Tambang Emas Lebong Telan Korban, Polisi Lakukan Penyelidikan ‎

Tambang Emas Lebong Telan Korban, Polisi Lakukan Penyelidikan ‎

TEROPONGPUBLIK.CO.ID – Aktivitas tambang emas di Kabupaten Lebong kembali memakan korban jiwa. Seorang pencari emas dilaporkan meninggal dunia setelah tertimpa batu saat mengeruk material glosoran emas di dalam lubang tambang di Desa Lebong Tambang, Kecamatan Lebong Utara, Kabupaten Lebong Provinsi Bengkulu Kamis (12/02/2026) sekira pukul 09.00 WIB.

‎Kapolres Lebong AKBP Agoeng Ramadhani, S.I.K., melalui Kapolsek Lebong Utara Iptu M. Miko membenarkan peristiwa tersebut.
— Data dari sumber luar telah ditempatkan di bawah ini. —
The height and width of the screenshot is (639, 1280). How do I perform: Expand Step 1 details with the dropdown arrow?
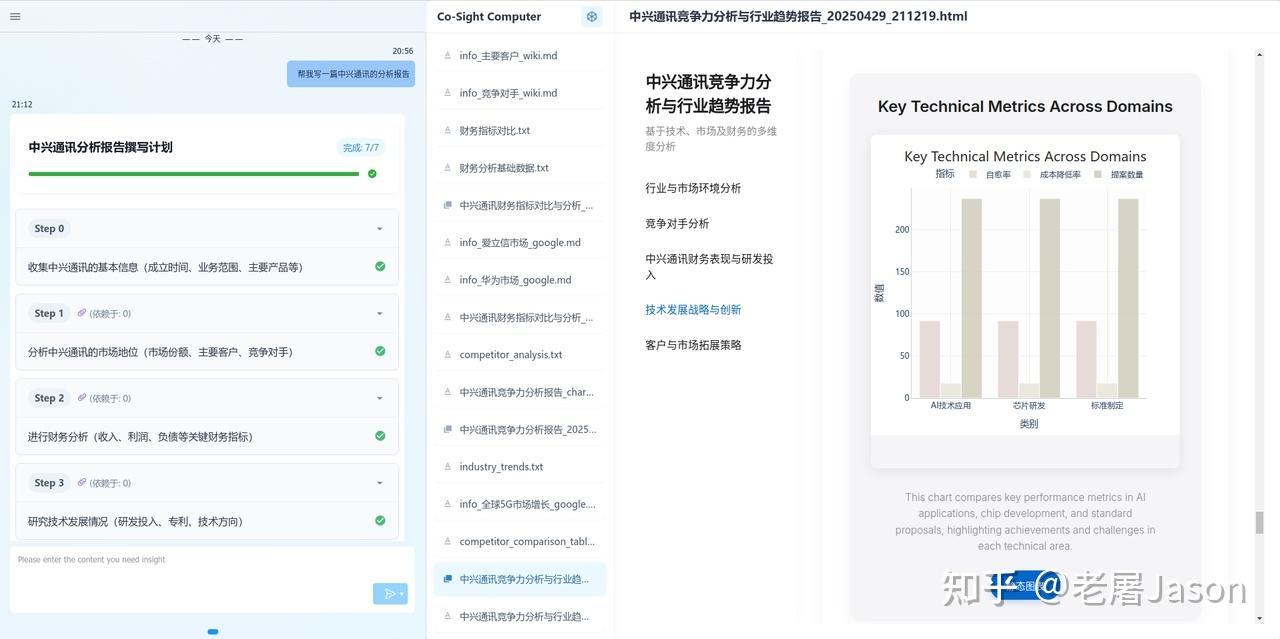pos(379,312)
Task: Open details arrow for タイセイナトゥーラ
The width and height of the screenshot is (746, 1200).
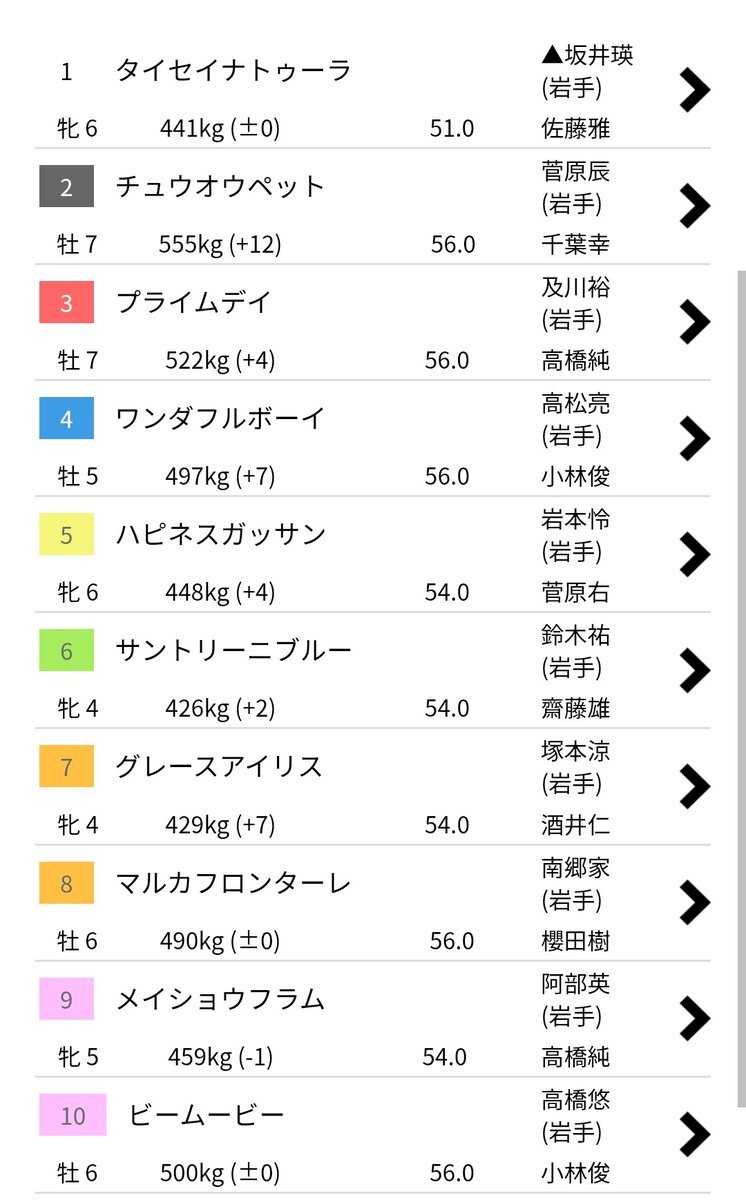Action: (x=694, y=90)
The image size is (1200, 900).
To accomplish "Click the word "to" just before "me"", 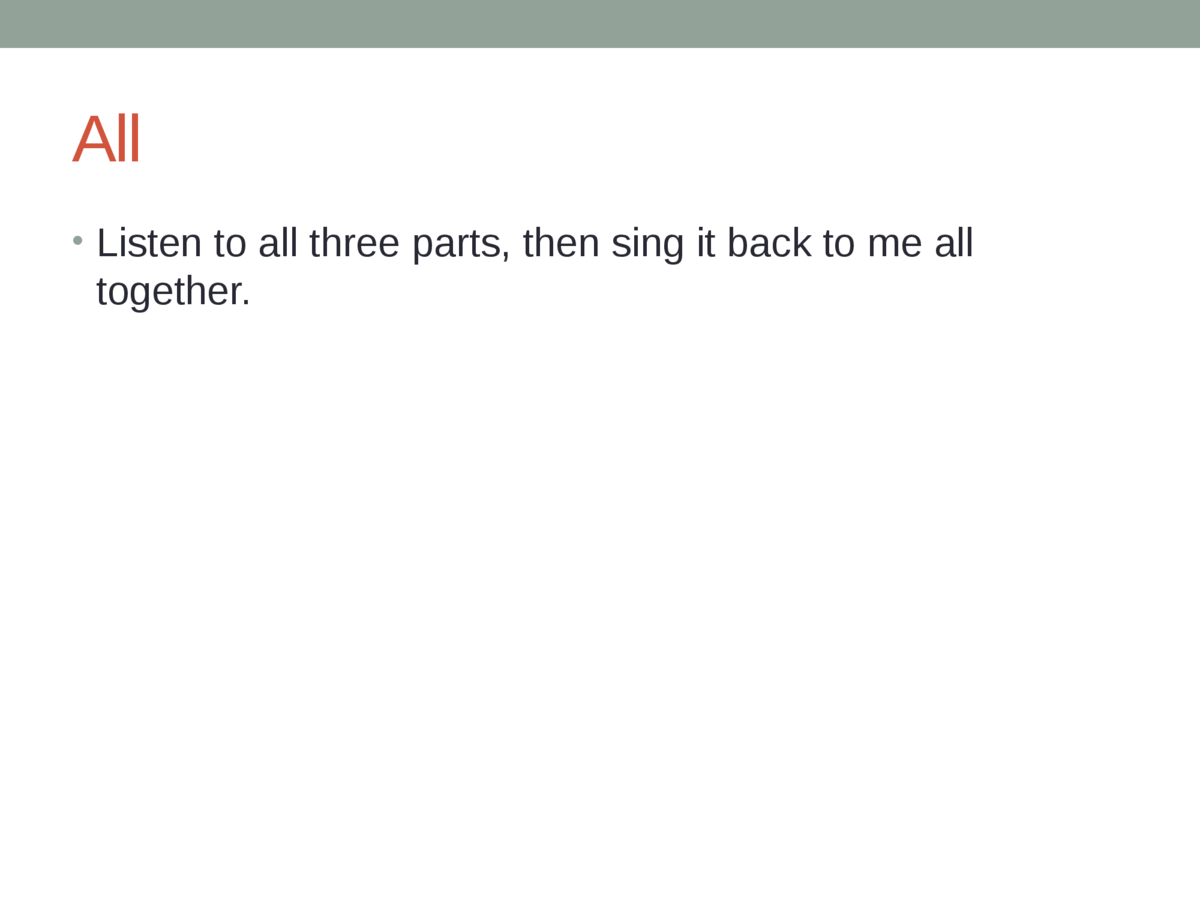I will click(x=838, y=243).
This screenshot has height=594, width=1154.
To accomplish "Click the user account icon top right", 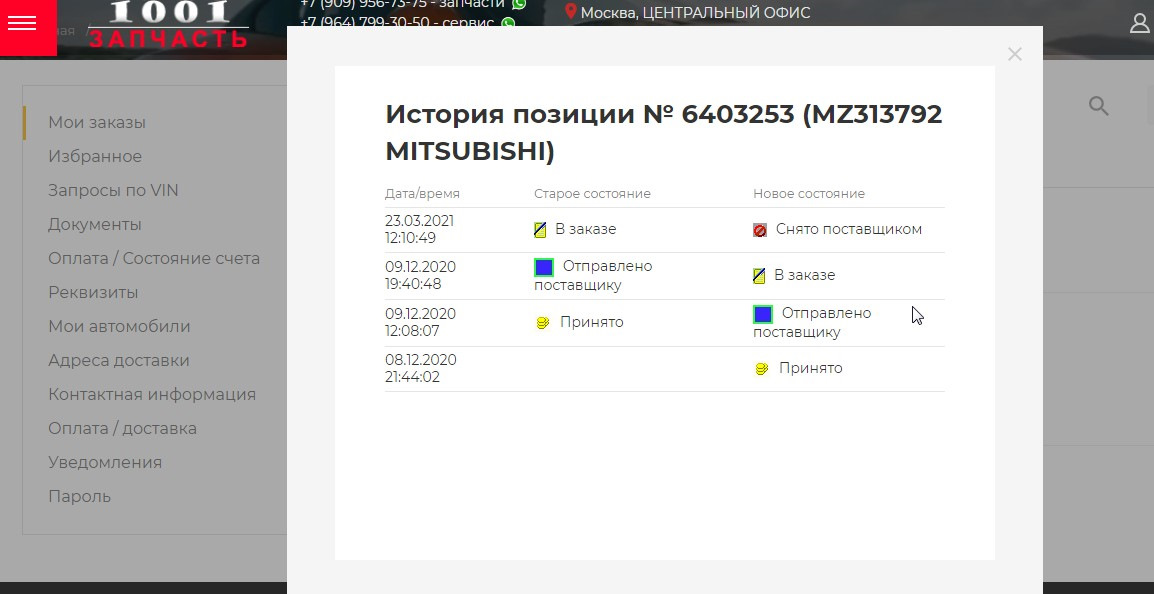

Berdasarkan hasil identifikasi, korban diketahui bernama Komarudin (33), warga Bangun Jayo, Kecamatan Bathin VIII, Kabupaten Sarolangun, Provinsi Jambi.

‎“Iya, hasil identifikasi korban merupakan warga asal Sarolangun, Jambi,” ujar Kapolsek saat dikonfirmasi.
‎Informasi yang dihimpun dari sesama penambang, lubang tambang tempat korban bekerja diketahui sudah lama ditinggalkan karena dinilai rawan runtuh. Korban pertama kali ditemukan oleh penambang lain yang kemudian segera mengabarkan kepada warga sekitar lokasi.

‎Kapolsek menjelaskan, korban selama ini tinggal dengan mengontrak rumah di Dusun III Baru, Desa Lebong Tambang. Proses evakuasi berlangsung sekitar 20 menit setelah korban ditemukan. Korban sempat dibawa ke RSUD Lebong guna memastikan kondisi korban, namun dari pemeriksaan tim medis korban diduga telah meninggal dunia di lokasi kejadian.
‎“Saat ini anggota masih di TKP untuk melakukan penyelidikan. Nanti kami kabarkan kembali untuk perkembangan selanjutnya,” tambah Kapolsek.
 

‎Sekedar di katahui Penambang rakyat menyampaikan keluhan kepada  Gubernur Bengkulu dan Bupati tentang persoalan legalitas aktivitas tambang rakyat yang disebut telah berlangsung secara turun-temurun. Namun di sisi lain, kabarnya  wilayah yang digarap masyarakat masuk dalam Wilayah Izin Usaha Pertambangan (WIUP) PT Tansri Madjid Energi (PT TME), yang mencakup kawasan Tambang Sawah, Lebong Tambang, Tambang Blimeu hingga Lebong Simpang.

‎Kondisi tersebut kerap menempatkan penambang rakyat dalam posisi rentan terhadap persoalan hukum. Gubernur Bengkulu saat itu menyatakan akan memperjuangkan aspirasi penambang rakyat dan membawa persoalan tersebut ke Kementerian Energi dan Sumber Daya Mineral (ESDM).

‎Namun, kejadian jatuhnya korban jiwa ini menunjukkan bahwa persoalan tambang rakyat di Lebong tidak hanya menyangkut legalitas, tetapi juga aspek keselamatan kerja yang hingga kini belum mendapatkan solusi konkret.